5 Buffer based quality control

The key objective of bandwidth adaptation is to minimize client device playback stall when the network bandwidth varies or fluctuates over time. The adaptation algorithm is responsible for selecting the media quality to minimize playback stall while maximizing video quality. A popularly used bandwidth adaptation method is stream switching based on bandwidth estimation. Once a media segment is downloaded by a streaming client, the current network bandwidth is estimated by dividing the segment size by the transmission time. The client then switches to an appropriate bitrate stream by selecting a media stream which bitrate does not exceed the estimated bandwidth. Unfortunately, as discussed in Section 2, adaptive quality control based on the bandwidth measurement is quite difficult and sometimes not effective.

To avoid such difficulties, our algorithm is designed to consider the state of client side playback buffer, regarding that the primary objective of adaptive streaming is to ensure that the playback buffer does not become empty. Therefore, compared to the control algorithms based on the estimated current bandwidth, the proposed algorithm prevents potential side effects caused by incorrect bandwidth estimation.

5.1 Relationship between playback buffer and bandwidth

In the HTTP streaming systems, a media stream is separated into multiple media segments. Therefore, the unit for stream delivery is a media segment. For further discussion, we denote the time when k-th segment delivery is completed as T k , and the play time of segment k as L k . The playback buffer state at k-th delivery event is denoted as P k . The amount of media data available in play buffer (buffer level) is determined by cumulating the play time of media segments. For instance, if a client has downloaded within seven seconds media segments comprising a total play time of ten seconds, the client buffer is increased by three seconds. To be specific, after k th segment is delivered, the playback buffer state P k can be represented by the following recurrence relation:

$$ P_{k} = \sum\limits_{k}(L_{k} - (T_{k} - T_{k-1})) $$
(1)

Note that (1) depends on the interval between the segment upload Δ k = T k T k − 1. This is important because the interval indirectly reflects the current network condition. Assuming the client downloads the media segment with the best effort, if the network bandwidth is sufficiently larger than the average bitrate of the media segment, then the interval will be shorter than the play time of each segment L k . As a result, the buffer state P k will be increased. Therefore, without observing the network bandwidth directly, we can control the media quality effectively by monitoring the variation of available media data in playback buffer.

• Rows:
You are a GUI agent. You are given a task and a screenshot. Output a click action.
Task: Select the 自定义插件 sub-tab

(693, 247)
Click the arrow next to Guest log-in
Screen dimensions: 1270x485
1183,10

---

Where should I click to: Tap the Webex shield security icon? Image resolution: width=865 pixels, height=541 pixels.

• Written tasks:
a – In the passage on buffer-based quality control, how is the current network bandwidth estimated after a streaming client downloads a media segment?
b – List the notation symbols that the paragraph beginning "In the HTTP streaming systems" defines in the passage on buffer-based quality control, with what each one denotes.
c – Translate this sentence from the passage on buffer-based quality control into Spanish: "In the HTTP streaming systems, a media stream is separated into multiple media segments."

• Results:
a – It is estimated by dividing the segment size by the transmission time.

b –
- T k: the time when the k-th segment delivery is completed
- L k: the play time of segment k
- P k: the playback buffer state at the k-th delivery event

c – En los sistemas de streaming HTTP, un flujo multimedia se divide en múltiples segmentos multimedia.